• **WORK REQUIRED**
From the biography of Chaim Potok below, reproduce word for word the passage that begins at "In addition to" and stops after "2002-14 Av 5762.".

• **SELECTED EXCERPT**
● ● ● ● ● ● ●

Herman Harold Potok was born in The Bronx, NY. His family was not-quite Chassidic and Chaim Tzvi, as he was called, spent his childhood learning in Yeshiva. As a boy, Potok was interested in art, particularly painting. Hearing only discouraging words from his family, however, he turned his creativity to words.

Potok graduated suma cum laude with a B.A. in English Literature from Yeshiva University (1950), received rabbinic ordination and a Masters in Chassidic Literature from the Jewish Theological Seminary of America (1954) and a PhD in Philosophy from University of Pennsylvania (1965). Although he never held a rabbinic post, he served as a U.S. Combat Chaplain in Korea.

The Chosen, Potok’s first and best-known novel, was published in 1967. It spent 39 weeks on the bestseller list. The Chosen, which was made into a major motion picture in 1981, is the story of a friendship that develops between two Jewish youth, one Chassidic and one Modern Orthodox.  Each boy is drawn to the other’s world. The majority of his other novels continued to draw on similar Jewish themes. His other well-known works are: The Promise, My Name is Asher Lev, The Gift of Asher Lev, and Davita’s Harp.

In addition to his writing, Potok served as the editor of the Jewish Publication Society of America for eight years before taking on a different role there as the special-projects editor. Potok taught at numerous colleges and universities.

Chaim Potok died on July 23, 2002-14 Av 5762.

● ● ● ● ● ● ●

• **DATASET EXTRACT**
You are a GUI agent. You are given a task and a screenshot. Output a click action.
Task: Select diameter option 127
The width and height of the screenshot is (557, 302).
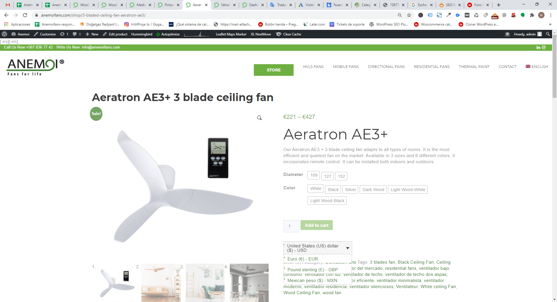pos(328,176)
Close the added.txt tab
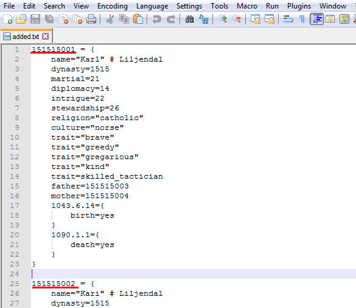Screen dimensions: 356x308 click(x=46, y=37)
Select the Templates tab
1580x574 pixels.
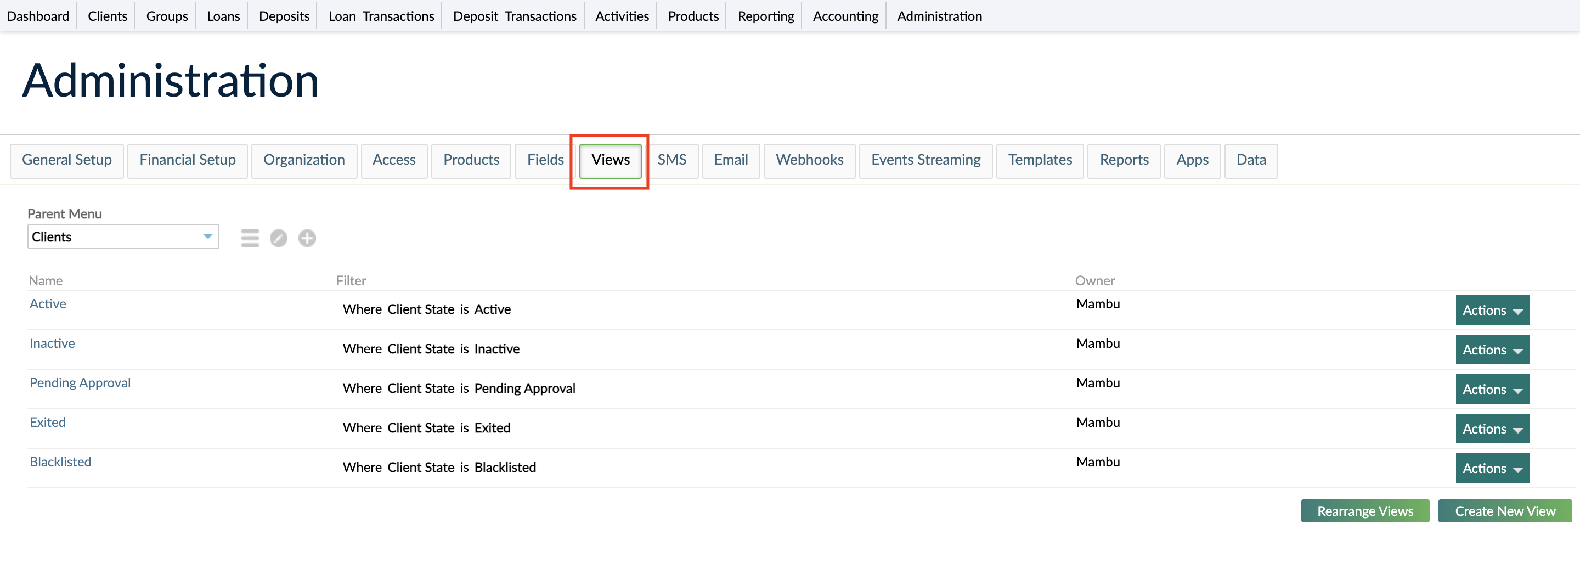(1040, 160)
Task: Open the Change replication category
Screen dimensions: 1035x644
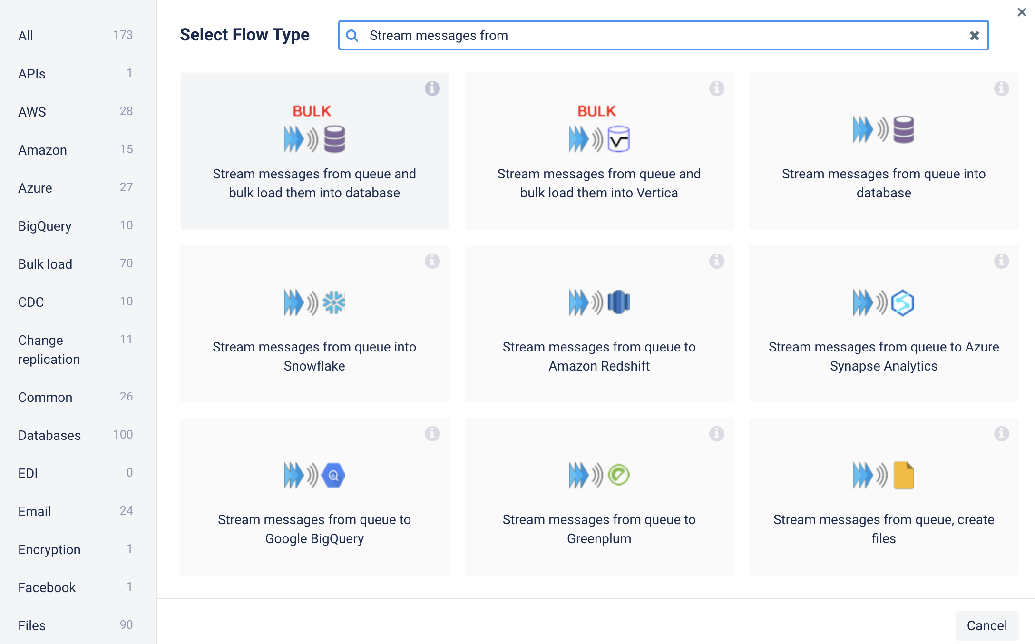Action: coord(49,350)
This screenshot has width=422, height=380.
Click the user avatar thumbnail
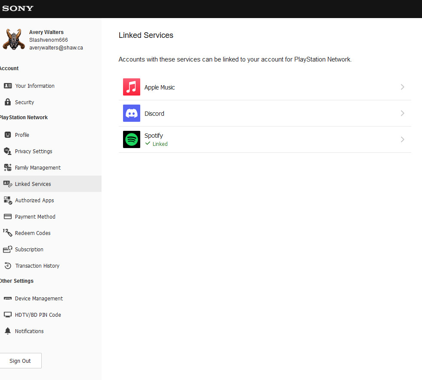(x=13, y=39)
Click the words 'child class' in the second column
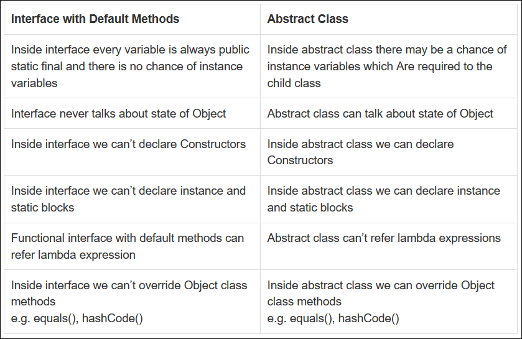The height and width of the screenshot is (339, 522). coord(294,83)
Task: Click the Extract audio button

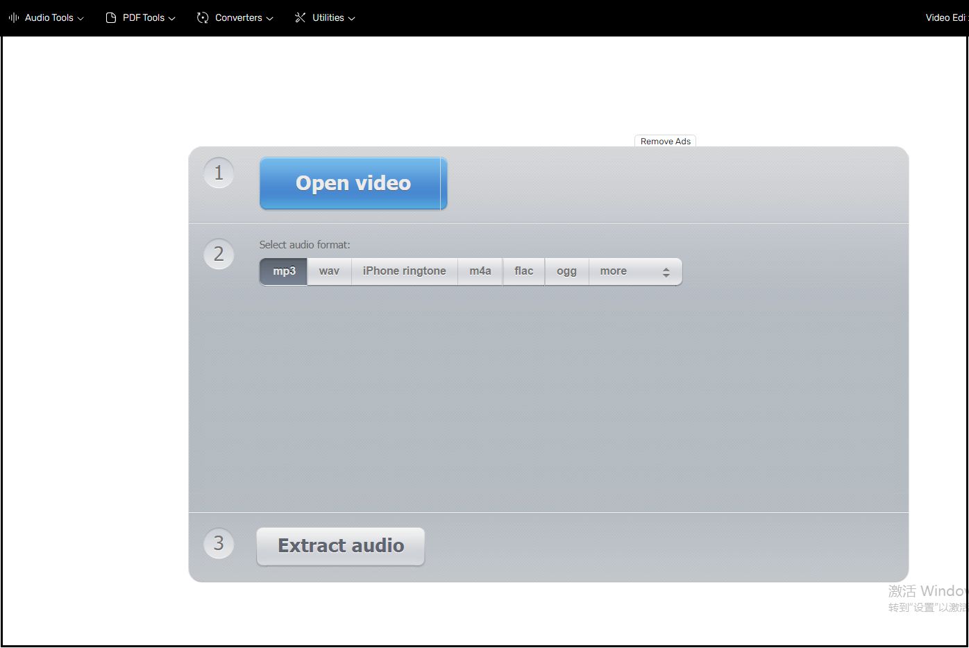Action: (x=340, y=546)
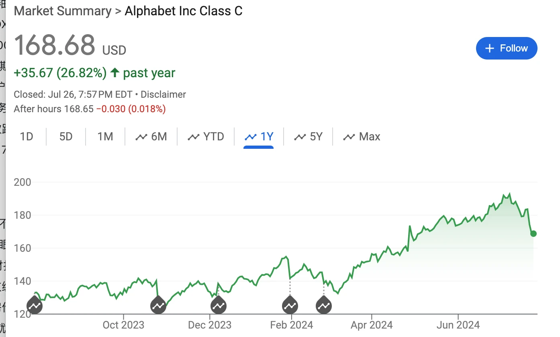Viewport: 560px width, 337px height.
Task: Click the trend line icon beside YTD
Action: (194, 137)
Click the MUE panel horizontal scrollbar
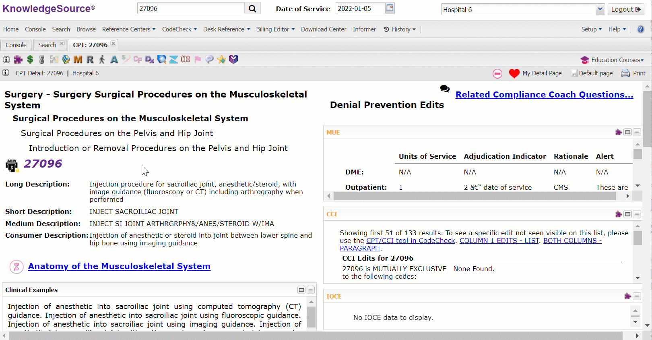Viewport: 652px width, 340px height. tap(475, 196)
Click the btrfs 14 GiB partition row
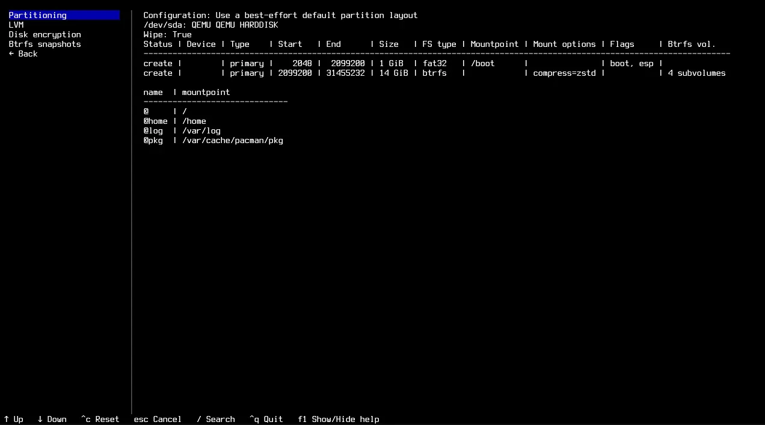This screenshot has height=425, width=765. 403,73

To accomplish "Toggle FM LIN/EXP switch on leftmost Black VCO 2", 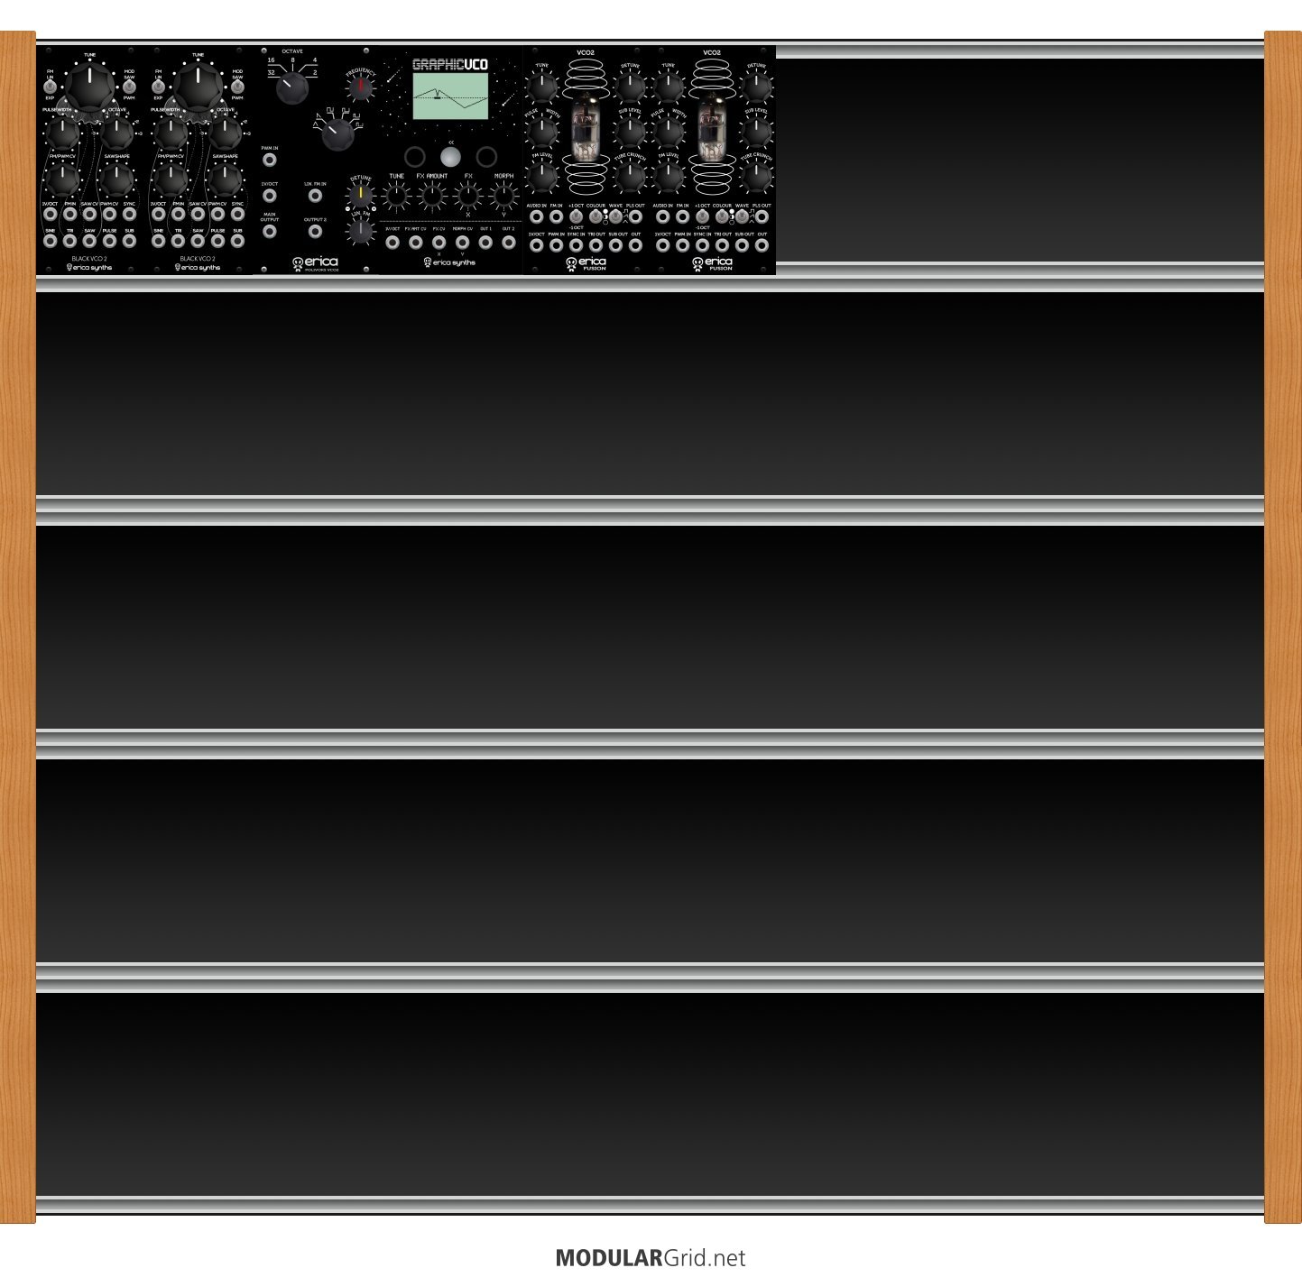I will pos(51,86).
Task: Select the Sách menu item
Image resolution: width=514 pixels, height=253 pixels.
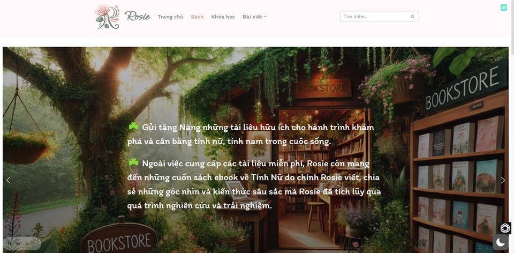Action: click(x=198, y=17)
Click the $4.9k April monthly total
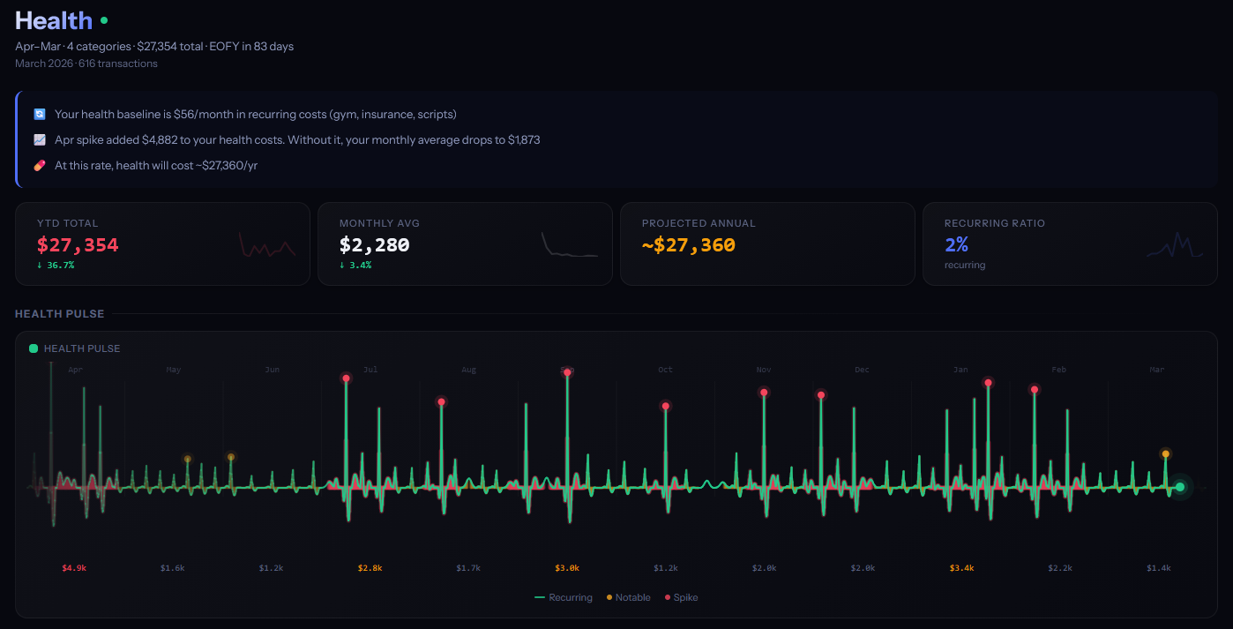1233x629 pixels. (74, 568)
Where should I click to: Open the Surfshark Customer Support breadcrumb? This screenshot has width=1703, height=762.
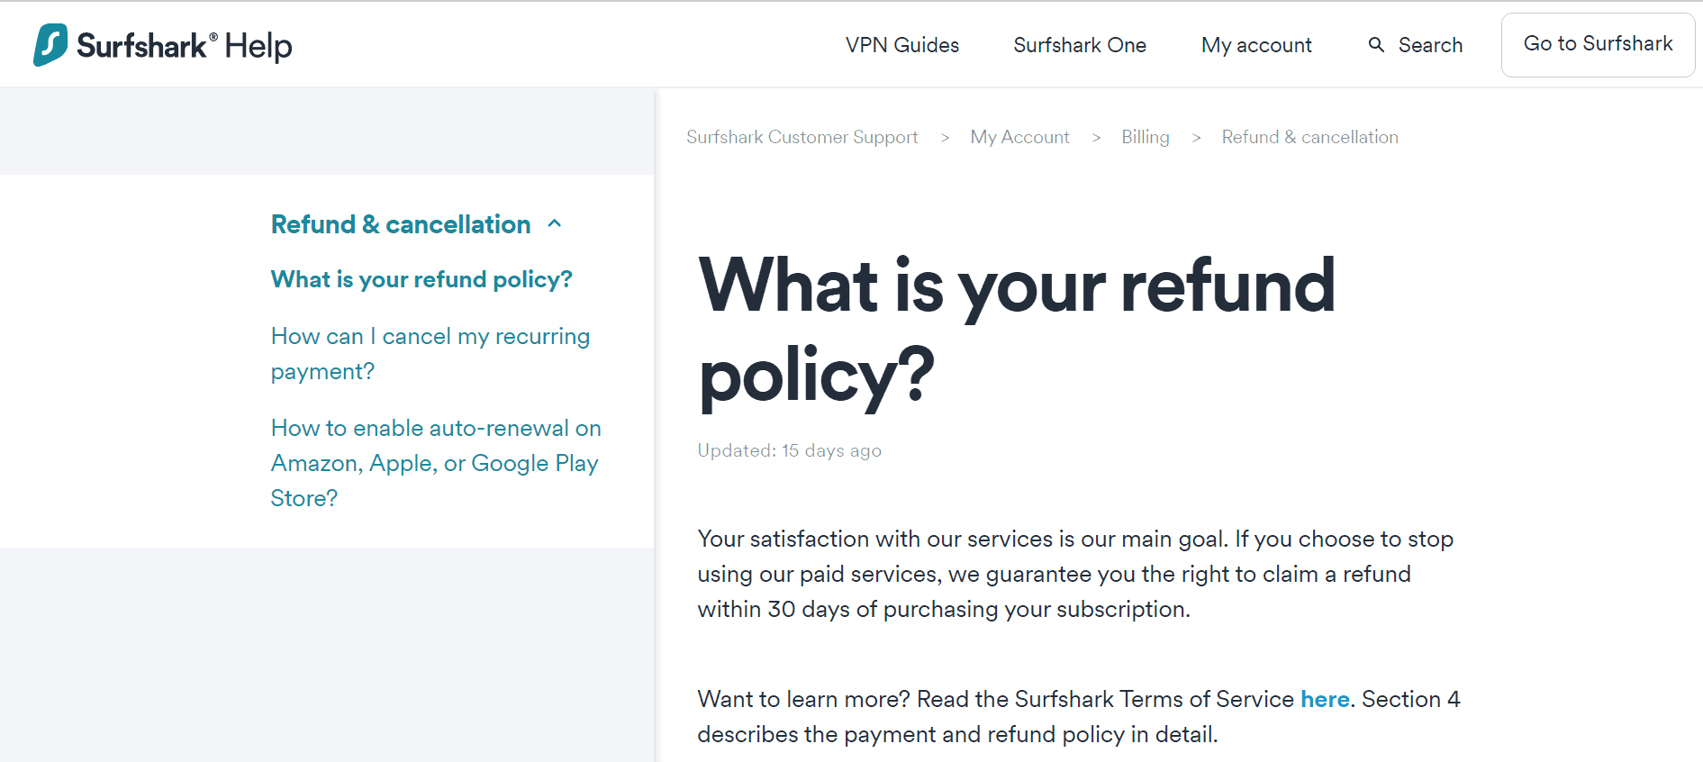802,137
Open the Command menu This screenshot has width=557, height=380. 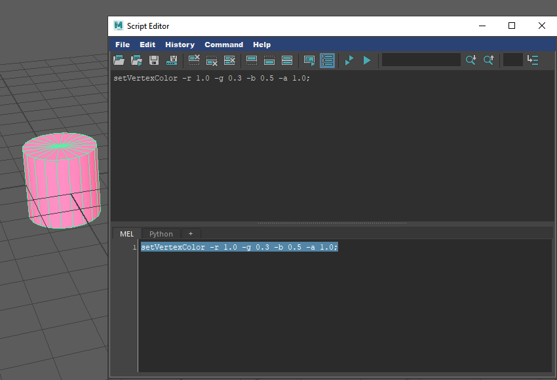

● ● ● ● ● ● ●

• **WRITTEN SOLUTION**
In addition to his writing, Potok served as the editor of the Jewish Publication Society of America for eight years before taking on a different role there as the special-projects editor. Potok taught at numerous colleges and universities.

Chaim Potok died on July 23, 2002-14 Av 5762.